La jurisprudence N’Guyen, Jouan et Pavan a également vocation à s’appliquer en faveur des victimes, beaucoup plus nombreuses, du virus de l’hépatite C (V. par exemple Cour administrative d’appel de Marseille, 12 décembre 2006, requête numéro 00MA00473, Avargues; Cour administrative d’appel de Nancy, 15 juin 2006, requête numéro 05NC00193, Etablissement français du sang), celles-ci bénéficiant, par ailleurs, d’une présomption de causalité (loi n°2002-3003 du 4 mars 2002 relative aux droits des malades et à la qualité du système. de santé , art. 102).
En application de cette jurisprudence, la juridiction administrative est incompétente lorsque les produits contaminés ont été élaborés par un centre de transfusion sanguine rattaché à une personne privée, alors même que la victime a été hospitalisée dans un établissement de santé public, lorsque aucune faute ne peut être reprochée à ce dernier (CE 30 juillet 1997, requête numéro 160773, Consorts Beaumer : Rec. tables, p. 1064 ; Dr. adm. 1997, comm. 359). De la même façon, doit être mis hors de cause, en l’absence de faute qui lui serait imputable, la personne morale dont relève un centre de transfusion sanguine qui n’a fait que fournir des produits sanguins contaminés qui ont été élaborés par un autre centre de transfusion sanguine (CE Ass. 26 mai 1995, requête numéro 94NC00550, requête numéro 95NC00770, requête numéro 95NC00917, Consorts Pavan, préc. .- CAA Nancy, 27 juin 1996 : Hospices civils de Colmar c/ consorts Engel: LPA 28 mars 1997, p.12). Enfin, lorsque les produits incriminés ont été élaborés par plusieurs centres de transfusion sanguine ayant des personnalités juridiques distinctes, l’hôpital qui a participé à leur élaboration pourra être tenu pour responsable de l’ensemble des dommages subis, à charge pour lui d’appeler en garantie, devant le juge administratif, les centres de transfusion ayant la personnalité publique, ou d’exercer une action, devant le juge judiciaire, lorsque ces centres ont une personnalité morale de droit privé (CE 15 janvier 2001, requête numéro 208958, requête numéro 208959, requête numéro 208960, requête numéro 208961, requête numéro 208962, Assistance publique – hôpitaux de Paris : RFDA2002, p. 139, concl. Chauvaux).

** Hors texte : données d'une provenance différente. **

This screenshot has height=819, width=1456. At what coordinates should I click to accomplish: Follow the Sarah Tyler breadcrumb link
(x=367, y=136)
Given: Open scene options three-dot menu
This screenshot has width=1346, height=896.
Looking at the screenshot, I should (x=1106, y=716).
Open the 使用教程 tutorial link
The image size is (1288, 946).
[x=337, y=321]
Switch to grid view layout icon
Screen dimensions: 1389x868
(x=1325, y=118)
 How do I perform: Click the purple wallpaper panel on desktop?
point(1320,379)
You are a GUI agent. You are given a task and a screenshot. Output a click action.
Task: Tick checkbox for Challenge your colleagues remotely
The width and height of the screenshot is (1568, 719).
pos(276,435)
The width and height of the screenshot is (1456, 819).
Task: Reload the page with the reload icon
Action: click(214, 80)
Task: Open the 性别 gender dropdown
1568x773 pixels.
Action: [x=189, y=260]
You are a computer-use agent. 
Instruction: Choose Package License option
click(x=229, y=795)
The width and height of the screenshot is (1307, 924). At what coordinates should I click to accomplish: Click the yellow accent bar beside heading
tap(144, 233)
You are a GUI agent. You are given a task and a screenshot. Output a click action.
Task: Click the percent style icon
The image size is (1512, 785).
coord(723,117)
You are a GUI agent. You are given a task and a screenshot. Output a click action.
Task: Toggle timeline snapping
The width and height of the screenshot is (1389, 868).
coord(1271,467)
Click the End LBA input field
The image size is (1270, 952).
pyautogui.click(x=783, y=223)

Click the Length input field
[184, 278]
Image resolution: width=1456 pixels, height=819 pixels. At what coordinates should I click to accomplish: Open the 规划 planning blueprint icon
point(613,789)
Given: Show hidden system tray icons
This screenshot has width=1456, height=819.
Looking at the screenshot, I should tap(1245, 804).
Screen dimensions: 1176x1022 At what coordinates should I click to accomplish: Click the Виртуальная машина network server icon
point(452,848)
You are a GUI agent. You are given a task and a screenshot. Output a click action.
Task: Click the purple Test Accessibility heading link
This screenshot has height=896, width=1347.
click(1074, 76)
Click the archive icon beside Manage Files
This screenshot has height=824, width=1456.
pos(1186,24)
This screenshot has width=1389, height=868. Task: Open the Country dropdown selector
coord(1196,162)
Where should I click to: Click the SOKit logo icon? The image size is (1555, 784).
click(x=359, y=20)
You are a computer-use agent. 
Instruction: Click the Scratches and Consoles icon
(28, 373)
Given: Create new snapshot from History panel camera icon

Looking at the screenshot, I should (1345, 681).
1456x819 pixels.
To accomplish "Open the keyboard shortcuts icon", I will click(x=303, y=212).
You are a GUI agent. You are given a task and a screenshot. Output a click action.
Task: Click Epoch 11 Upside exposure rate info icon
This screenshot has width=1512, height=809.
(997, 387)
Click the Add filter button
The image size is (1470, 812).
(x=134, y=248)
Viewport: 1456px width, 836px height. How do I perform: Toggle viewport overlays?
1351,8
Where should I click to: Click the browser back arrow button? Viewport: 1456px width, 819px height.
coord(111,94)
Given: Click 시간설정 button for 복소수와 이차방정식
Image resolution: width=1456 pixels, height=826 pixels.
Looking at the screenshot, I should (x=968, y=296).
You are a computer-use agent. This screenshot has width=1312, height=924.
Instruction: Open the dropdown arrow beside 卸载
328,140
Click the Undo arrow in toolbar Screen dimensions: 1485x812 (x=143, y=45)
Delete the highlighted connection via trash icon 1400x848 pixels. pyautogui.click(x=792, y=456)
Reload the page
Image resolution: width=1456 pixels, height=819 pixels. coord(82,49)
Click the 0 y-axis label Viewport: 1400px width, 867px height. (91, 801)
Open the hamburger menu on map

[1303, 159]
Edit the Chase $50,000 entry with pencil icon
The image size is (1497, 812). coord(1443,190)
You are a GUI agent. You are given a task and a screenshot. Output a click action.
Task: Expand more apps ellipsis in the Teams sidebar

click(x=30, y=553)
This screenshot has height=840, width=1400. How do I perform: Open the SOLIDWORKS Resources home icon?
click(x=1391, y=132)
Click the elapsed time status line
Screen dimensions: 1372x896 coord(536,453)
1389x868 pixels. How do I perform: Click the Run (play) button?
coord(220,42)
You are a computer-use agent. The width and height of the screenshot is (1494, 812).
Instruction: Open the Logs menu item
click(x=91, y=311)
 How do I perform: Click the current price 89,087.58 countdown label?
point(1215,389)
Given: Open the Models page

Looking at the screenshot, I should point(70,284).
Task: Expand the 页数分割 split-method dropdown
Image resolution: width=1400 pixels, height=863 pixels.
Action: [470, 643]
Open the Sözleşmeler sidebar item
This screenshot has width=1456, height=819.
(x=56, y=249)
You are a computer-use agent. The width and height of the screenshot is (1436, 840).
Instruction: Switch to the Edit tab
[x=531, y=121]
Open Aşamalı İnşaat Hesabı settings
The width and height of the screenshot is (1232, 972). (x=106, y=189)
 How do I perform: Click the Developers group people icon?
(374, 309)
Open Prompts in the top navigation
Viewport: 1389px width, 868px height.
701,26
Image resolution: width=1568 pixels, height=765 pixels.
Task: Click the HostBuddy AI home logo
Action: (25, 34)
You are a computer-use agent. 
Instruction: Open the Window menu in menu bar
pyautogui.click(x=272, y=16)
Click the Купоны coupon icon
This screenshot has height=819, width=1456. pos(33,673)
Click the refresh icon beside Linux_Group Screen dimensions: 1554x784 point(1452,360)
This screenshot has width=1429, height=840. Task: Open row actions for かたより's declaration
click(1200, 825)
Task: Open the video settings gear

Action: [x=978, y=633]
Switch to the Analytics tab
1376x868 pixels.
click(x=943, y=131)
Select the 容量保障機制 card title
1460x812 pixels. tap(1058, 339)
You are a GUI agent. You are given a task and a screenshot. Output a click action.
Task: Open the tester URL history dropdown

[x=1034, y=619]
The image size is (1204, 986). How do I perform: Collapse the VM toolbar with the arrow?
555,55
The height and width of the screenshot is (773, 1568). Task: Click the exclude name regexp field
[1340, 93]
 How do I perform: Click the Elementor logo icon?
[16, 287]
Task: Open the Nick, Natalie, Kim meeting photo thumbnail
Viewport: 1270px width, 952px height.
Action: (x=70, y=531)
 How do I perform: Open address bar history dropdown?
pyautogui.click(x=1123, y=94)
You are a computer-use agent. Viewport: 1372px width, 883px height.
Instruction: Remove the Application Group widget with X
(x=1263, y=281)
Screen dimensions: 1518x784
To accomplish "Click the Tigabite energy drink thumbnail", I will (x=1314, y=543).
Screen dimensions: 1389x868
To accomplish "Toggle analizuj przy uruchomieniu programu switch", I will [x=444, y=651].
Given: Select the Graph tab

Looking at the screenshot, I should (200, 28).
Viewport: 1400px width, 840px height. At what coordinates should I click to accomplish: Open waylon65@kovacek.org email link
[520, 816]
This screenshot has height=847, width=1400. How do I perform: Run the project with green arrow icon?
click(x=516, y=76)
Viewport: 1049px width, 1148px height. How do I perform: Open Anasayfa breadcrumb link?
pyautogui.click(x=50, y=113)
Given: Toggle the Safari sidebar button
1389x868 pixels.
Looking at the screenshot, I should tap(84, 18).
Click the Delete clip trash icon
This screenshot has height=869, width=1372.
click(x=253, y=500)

Depuis l’intervention de la loi numéro 98-535 du 1er juillet 1998, la responsabilité sans faute incombe désormais de l’Établissement français du sang qui détient le monopole du service public transfusionnel et assure l’ensemble des activités exercées par les centres de transfusion sanguine. En cas de litige, l’établissement français du sang étant un établissement public administratif, c’est devant le juge administratif que sa responsabilité devra être recherchée (CE avis, 20 octobre 2000, requête numéro 22672, Torrent : AJDA 2001, p. 394, concl. Chauvaux ; Petites affiches 2001, n° 132, p. 23 obs. Guettier). Toutefois, c’est seulement à la date à laquelle la transfusion a été réalisée que doit s’apprécier la question de la compétence juridictionnelle. En conséquence, l’établissement français du sang n’étant entré en fonction qu’au 1er janvier 2000, les contaminations intervenues avant cette date, lorsqu’elles ont pour origine des produits sanguins élaborés par des centres de transfusion sanguine relevant de personnes privées, ne peuvent donner lieu à un contentieux que devant les juridictions judiciaires (CE avis, 20 octobre 2000, Torrent, préc.).